The material below holds pictures; leave them out and reproduce exactly the lines from the one with "This screenshot has height=1114, width=1348." through the one with "The height and width of the screenshot is (535, 713).", inclusive.

■ Source material
========================
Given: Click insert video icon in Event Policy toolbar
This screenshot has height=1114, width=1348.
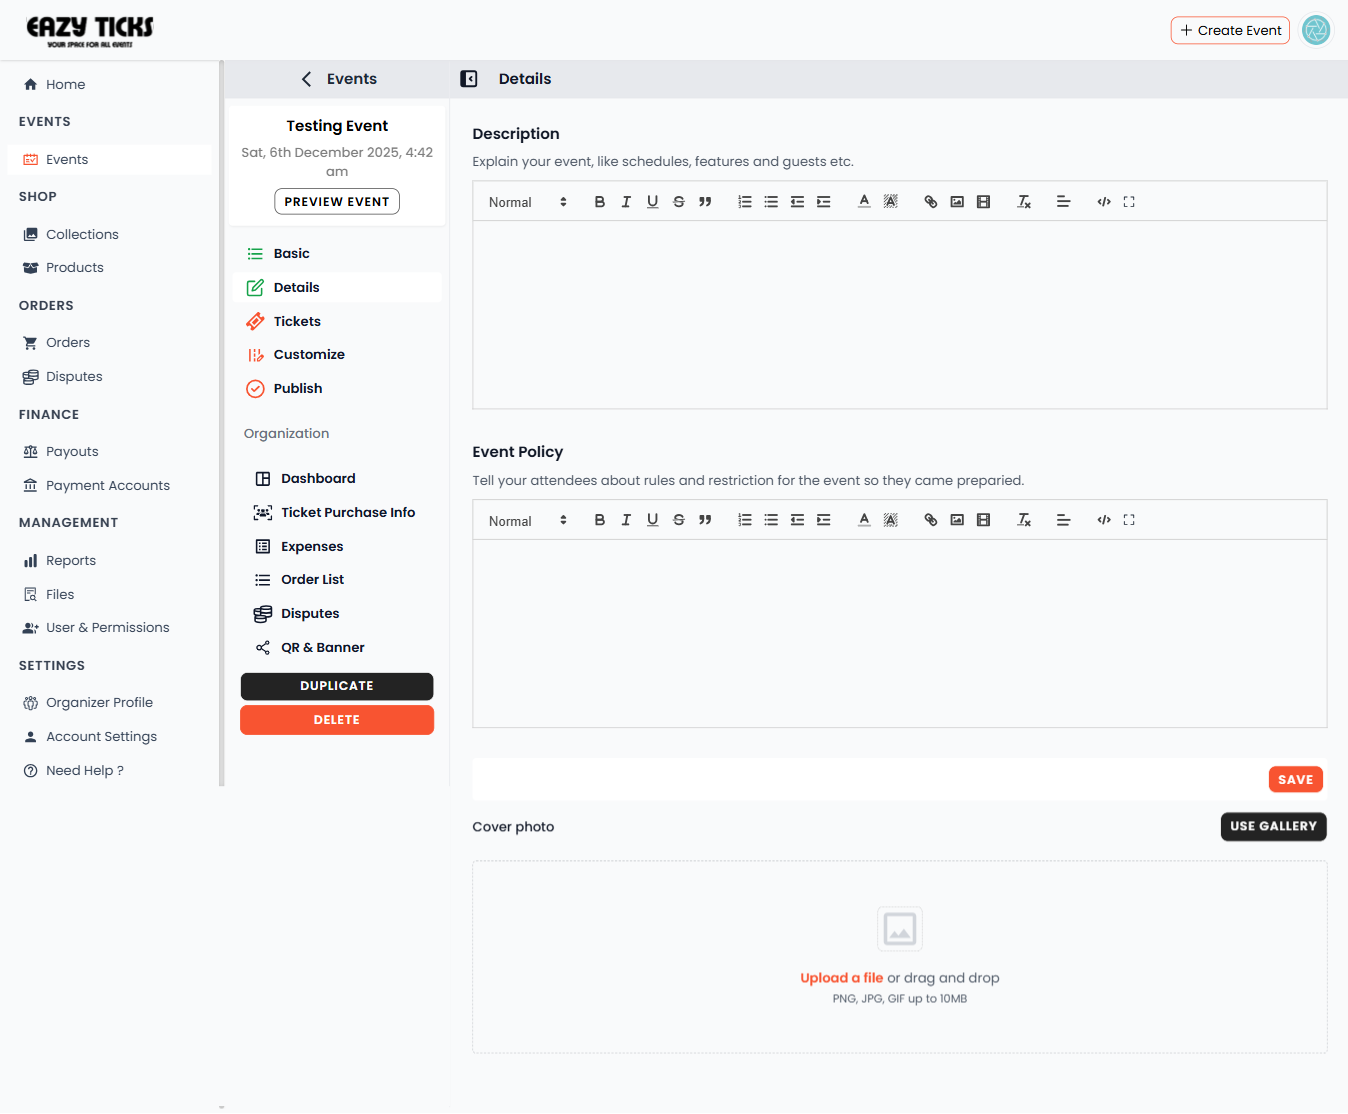Looking at the screenshot, I should [983, 520].
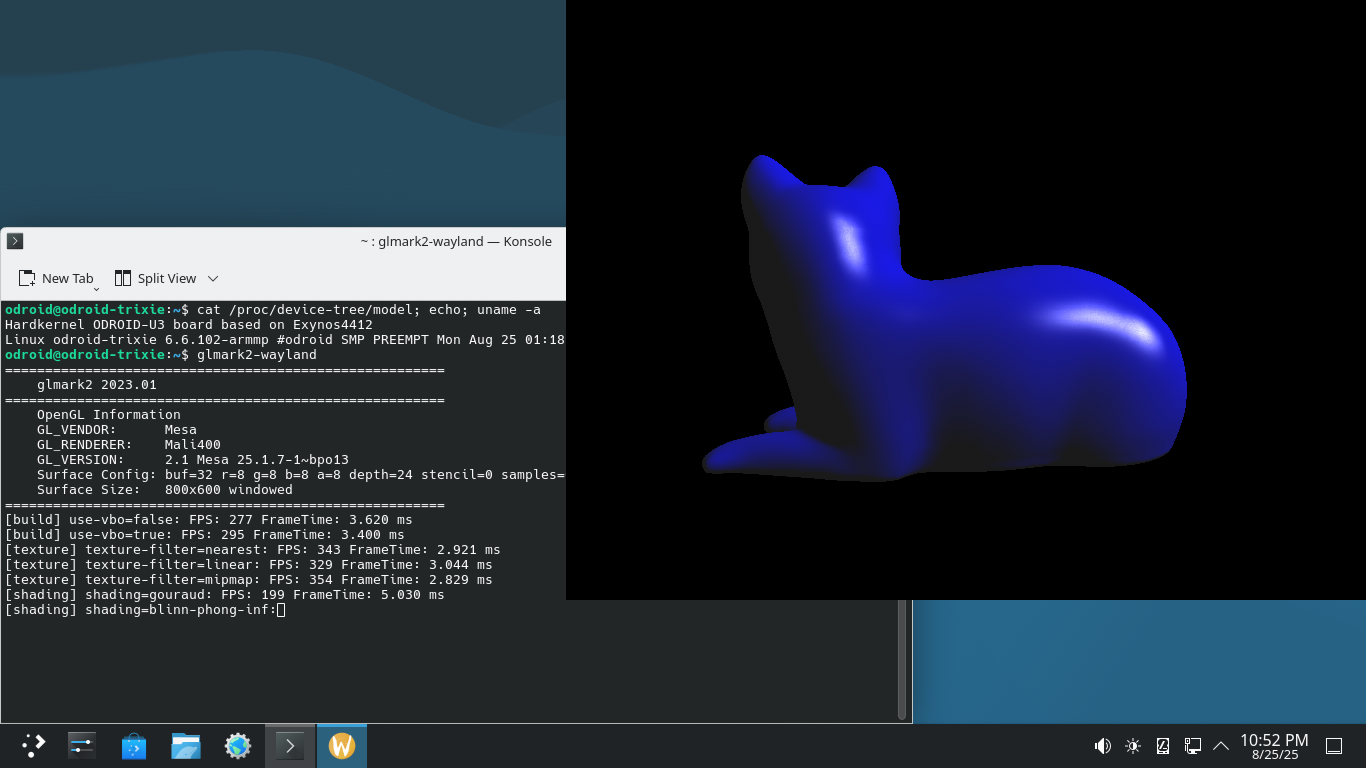The height and width of the screenshot is (768, 1366).
Task: Launch the web browser from the taskbar
Action: pyautogui.click(x=238, y=746)
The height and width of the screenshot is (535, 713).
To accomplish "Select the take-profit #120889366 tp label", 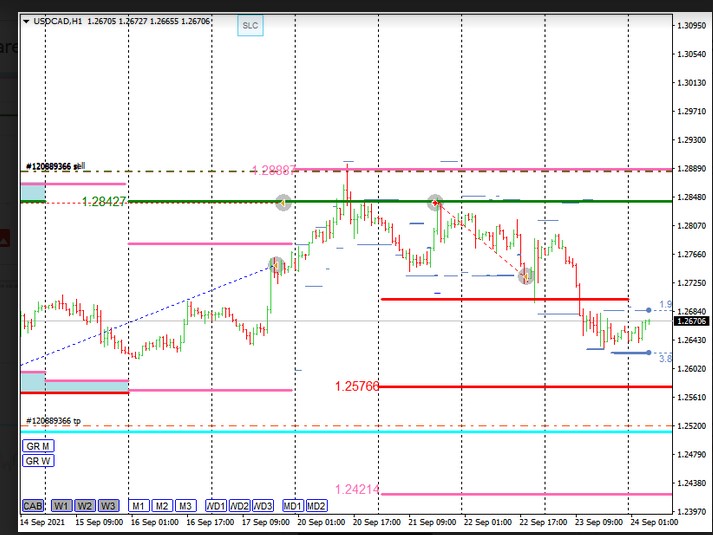I will tap(54, 421).
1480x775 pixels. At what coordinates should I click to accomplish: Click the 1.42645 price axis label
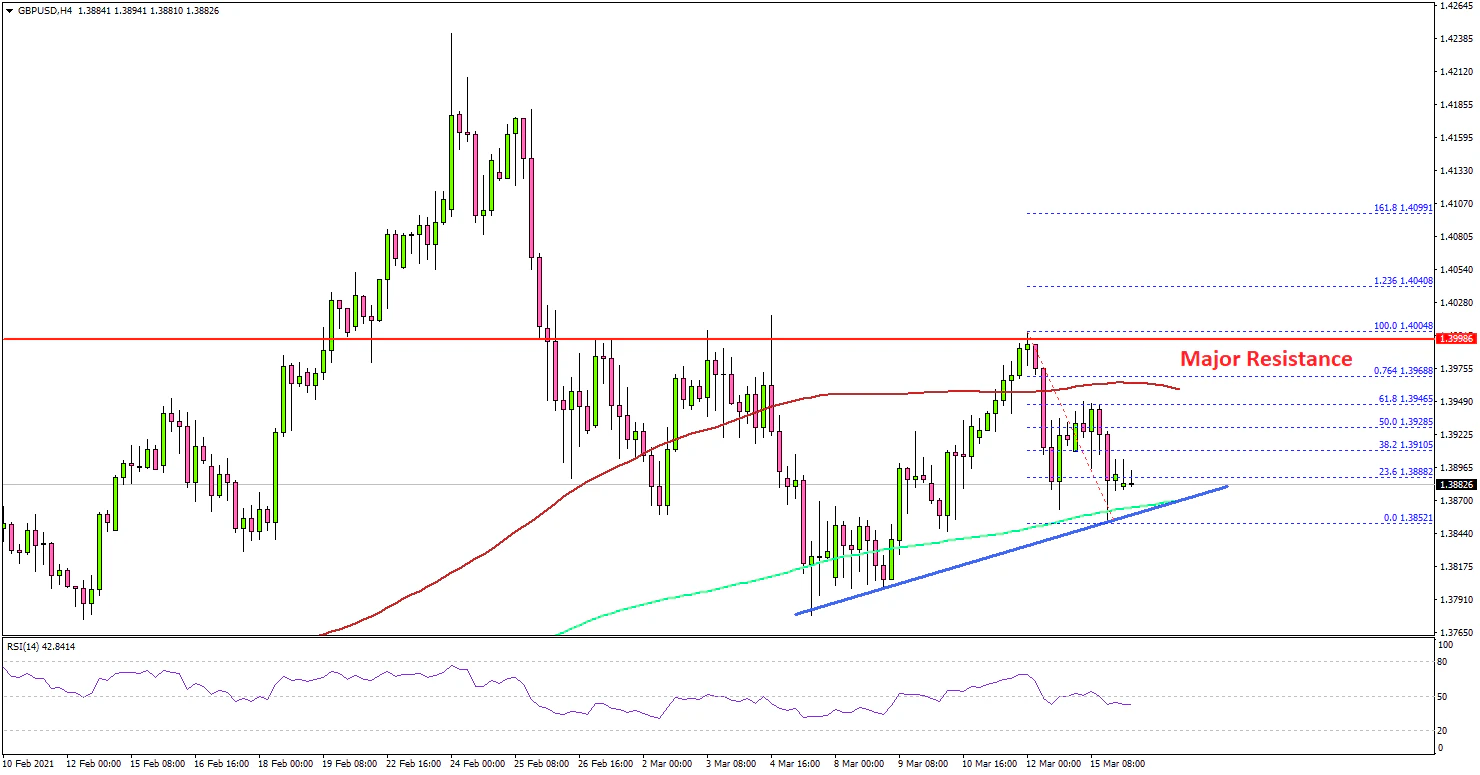1457,6
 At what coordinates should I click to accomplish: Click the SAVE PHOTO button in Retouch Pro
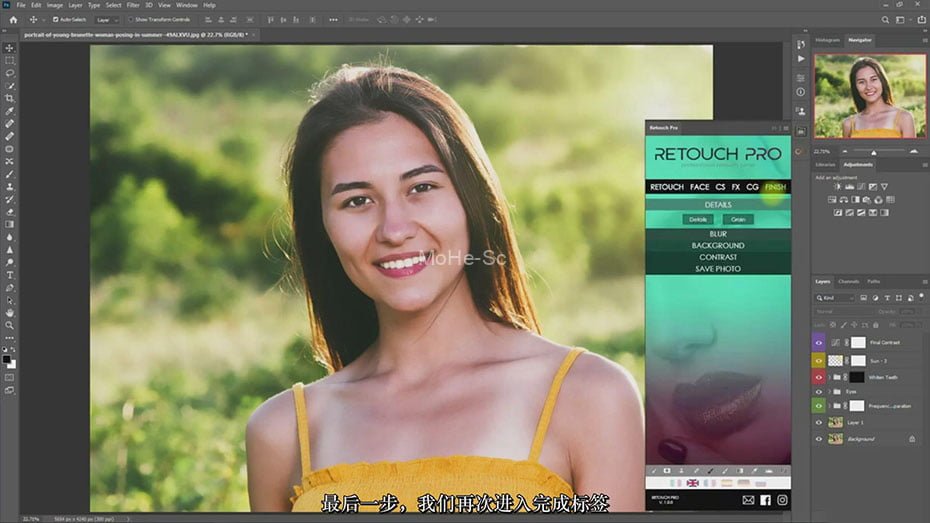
========================
■ Exercise result
This screenshot has height=1114, width=1348.
Looking at the screenshot, I should [983, 520].
The height and width of the screenshot is (768, 1366).
Task: Launch the web browser from the taskbar
Action: pyautogui.click(x=238, y=746)
The height and width of the screenshot is (535, 713).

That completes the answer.